■ **EXERCISE OBJECTIVE**:
For the listing below, the answer is an exact retyping of the lines from the one with "Click the 'URL' word in Check another URL" through the one with "Screen dimensions: 640x480", both included, without pictures.

START MATERIAL TO PROCESS

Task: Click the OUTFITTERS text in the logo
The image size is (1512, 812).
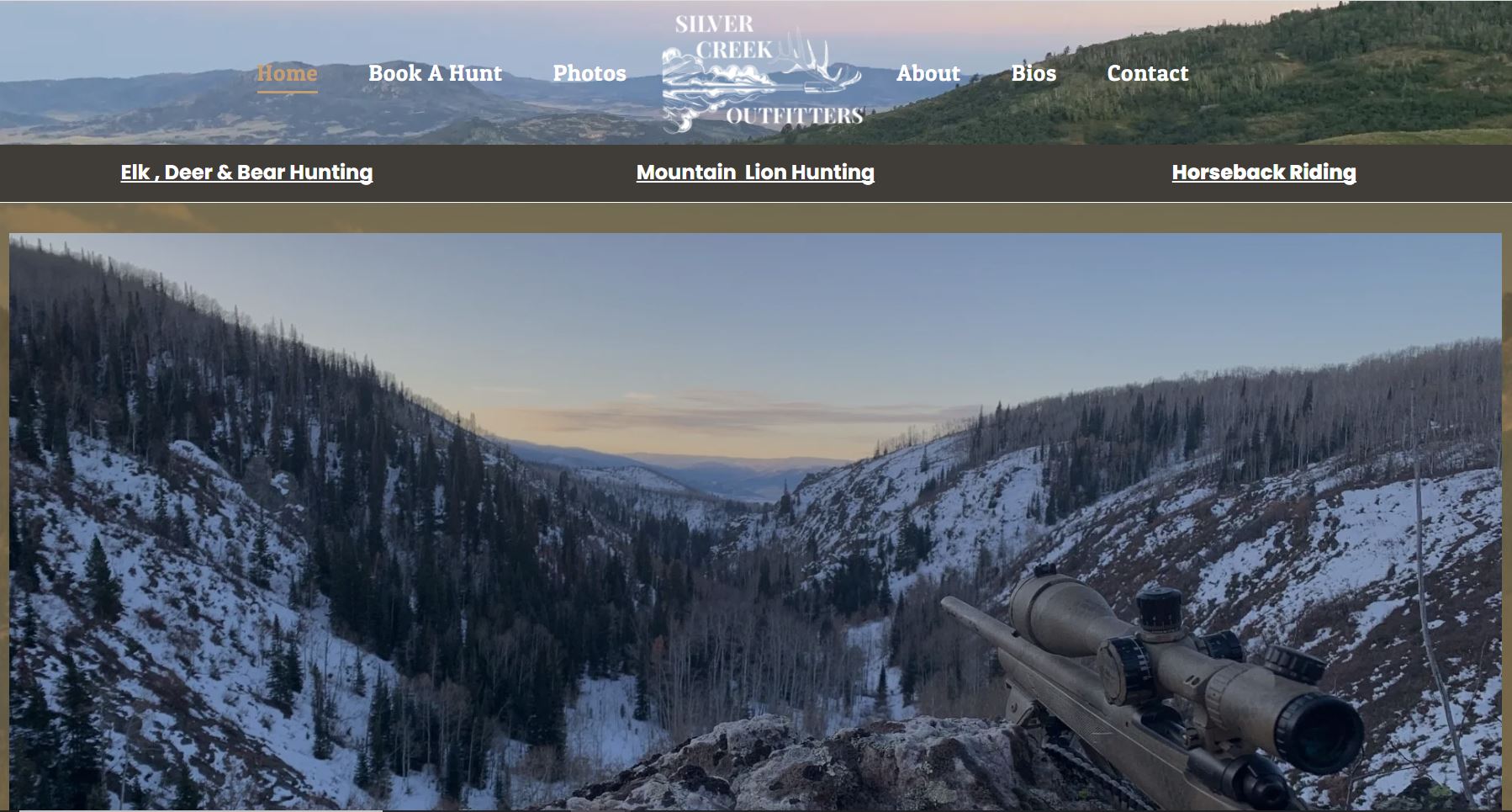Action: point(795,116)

END MATERIAL TO PROCESS
START MATERIAL TO PROCESS

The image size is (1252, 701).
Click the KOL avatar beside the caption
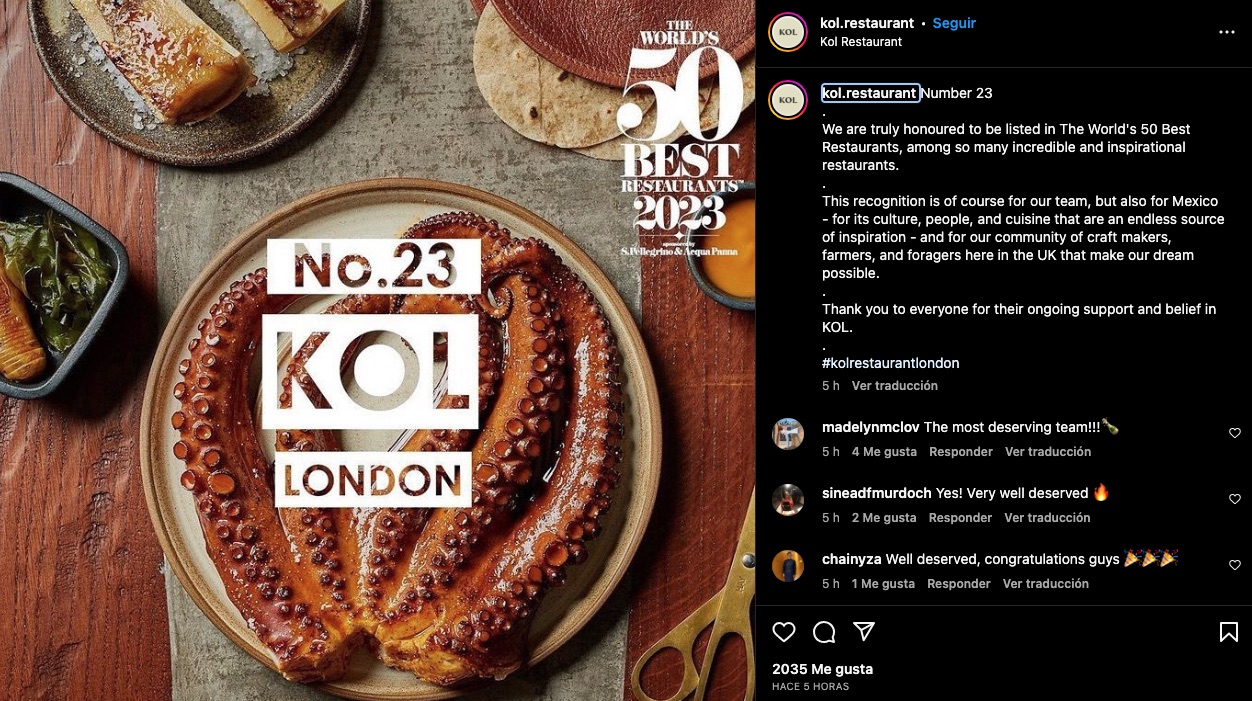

END MATERIAL TO PROCESS
START MATERIAL TO PROCESS

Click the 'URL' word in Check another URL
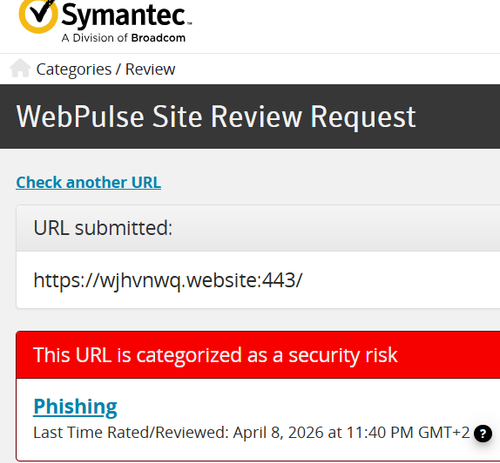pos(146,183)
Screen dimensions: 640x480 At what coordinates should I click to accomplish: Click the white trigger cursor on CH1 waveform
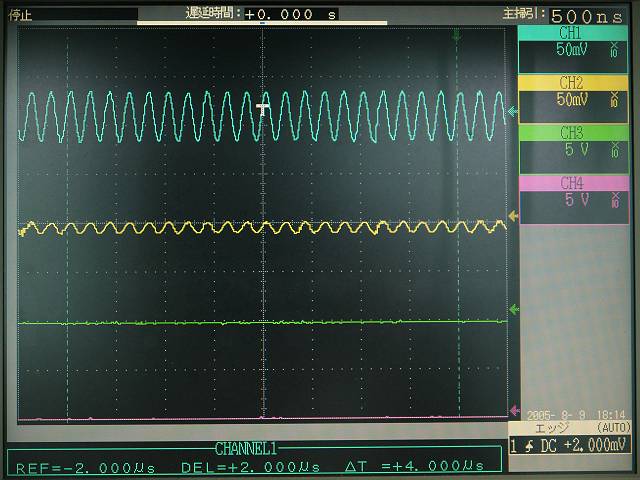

END MATERIAL TO PROCESS

■ **SOLUTION TO THIS EXERCISE**:
Click the 'URL' word in Check another URL
pos(146,183)
Screen dimensions: 640x480 At what coordinates should I click to accomplish: Click the white trigger cursor on CH1 waveform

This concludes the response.